Enter these signing statements. The most recent of the all-but-meaningless postscripts Bush tacks onto legislation gives him the power to “authorize a search of mail in an emergency” to ”protect human life and safety” and “for foreign intelligence collection.” There is some debate about whether the president has that power already, but it misses the point. The purpose of these signing statements is simply to plant a flag on the moon—one more way for the president to stake out the furthest corners in his field of constitutional dreams.

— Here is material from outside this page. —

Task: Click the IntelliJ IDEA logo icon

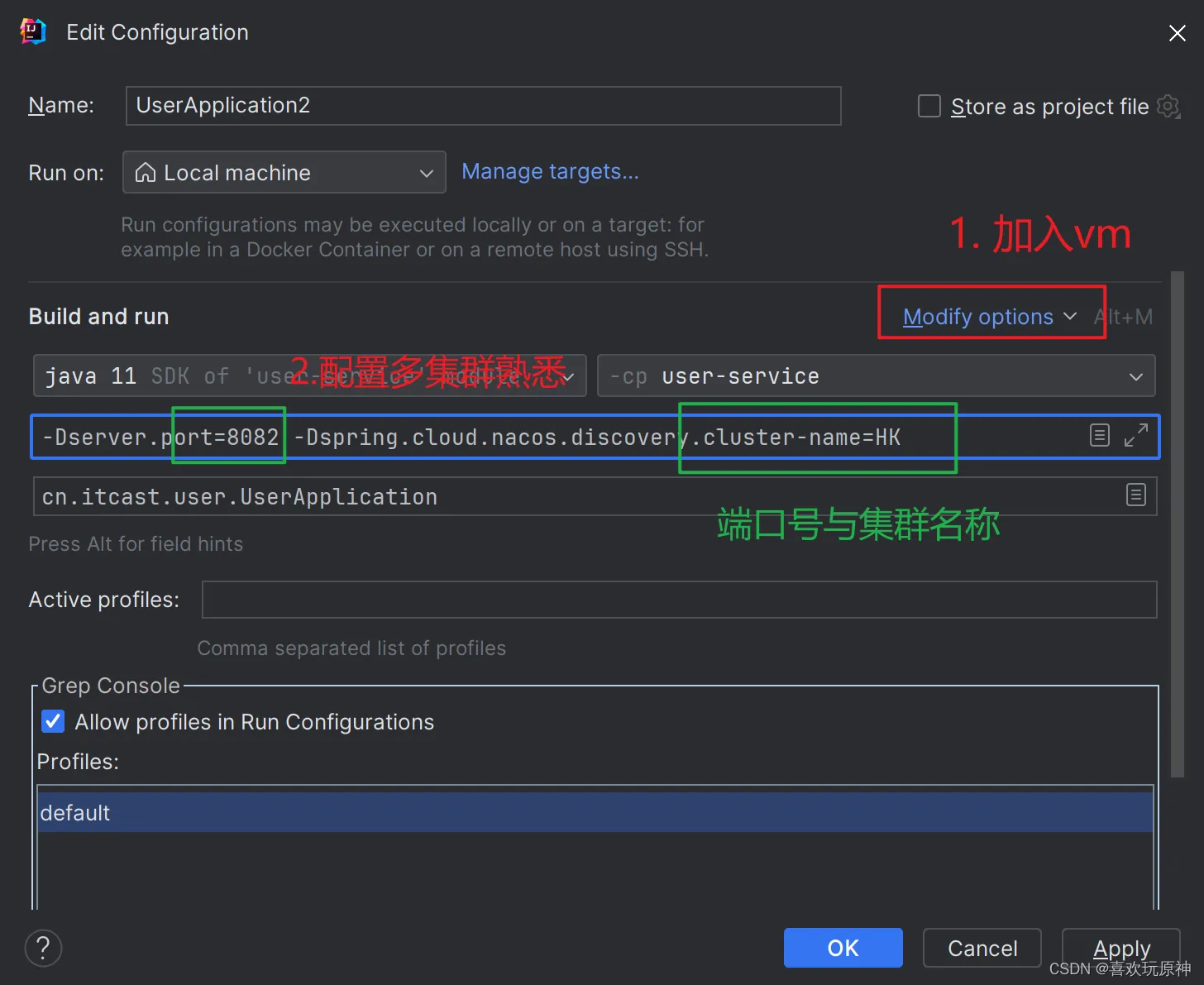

Last spring, The New Yorker’s Jane Mayer profiled David Addington, Vice President Richard Cheney’s chief of staff and legal adviser. Addington’s worldview in brief: A single-minded devotion to something called the New Paradigm, a constitutional theory of virtually limitless executive power, wherein “the President, as Commander-in-Chief, has the authority to disregard virtually all previously known legal boundaries, if national security demands it,” Mayer describes.

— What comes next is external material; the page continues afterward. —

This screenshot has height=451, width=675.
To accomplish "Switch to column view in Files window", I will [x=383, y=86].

Insiders in the Bush administration told Mayer that Addington and Cheney had been “laying the groundwork” for a vast expansion of presidential power long before 9/11. In 2002, the vice president told ABC News that the presidency was “weaker today as an institution because of the unwise compromises that have been made over the last 30 to 35 years.” Rebuilding that presidency has been their sole goal for decades.
The image of Addington scrutinizing “every bill before President Bush signs it, searching for any language that might impinge on Presidential power,” as Mayer puts it, can be amusing—like the mother of the bride obsessing over a tricky seating chart. But this zeal to restore an all-powerful presidency traps the Bush administration in its own worst legal sinkholes. This newfound authority—to maintain a disastrous Guantanamo, to stage rights-free tribunals and hold detainees forever—is the kind of power Nixon only dreamed about. It cannot be let go.
In a heartbreaking letter from Guantanamo this week, published in the Los Angeles Times, prisoner Jumah Al Dossari writes: “The purpose of Guantanamo is to destroy people, and I have been destroyed.” I fear he is wrong. The destruction of Al Dossari, Jose Padilla, Zacarias Moussaoui, and some of our most basic civil liberties was never a purpose or a goal—it was a mere byproduct. The true purpose is more abstract and more tragic: To establish a clunky post-Watergate dream of an imperial presidency, whatever the human cost may be.
A version of this piece appeared in the Washington Post Outlook section.